Segment Open

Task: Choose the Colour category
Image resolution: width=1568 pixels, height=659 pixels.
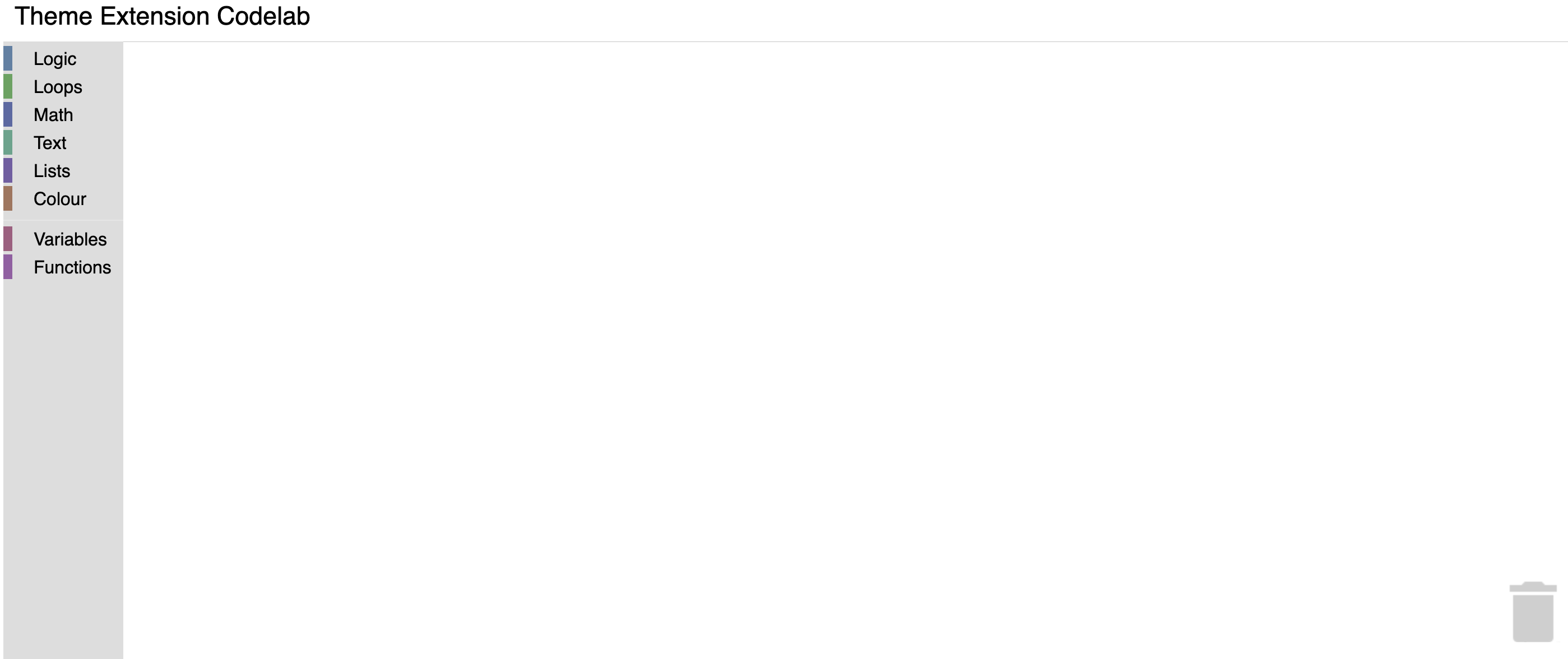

Segment Closed
Segment Open

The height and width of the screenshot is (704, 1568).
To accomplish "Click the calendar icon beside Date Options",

Segment Closed
Segment Open

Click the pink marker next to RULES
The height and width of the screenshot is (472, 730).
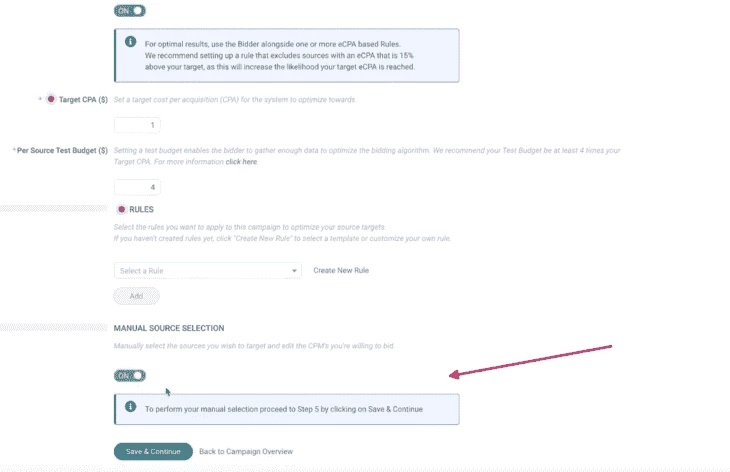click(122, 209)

Segment Closed

- [WHAT IS BEING ASKED] Reproduce the lines of the entries above from the one with "Task: Choose the Colour category" to the one with "Image resolution: width=1568", both included, exactly and without any other line.

- [RESPONSE]
Task: Choose the Colour category
Image resolution: width=1568 pixels, height=659 pixels.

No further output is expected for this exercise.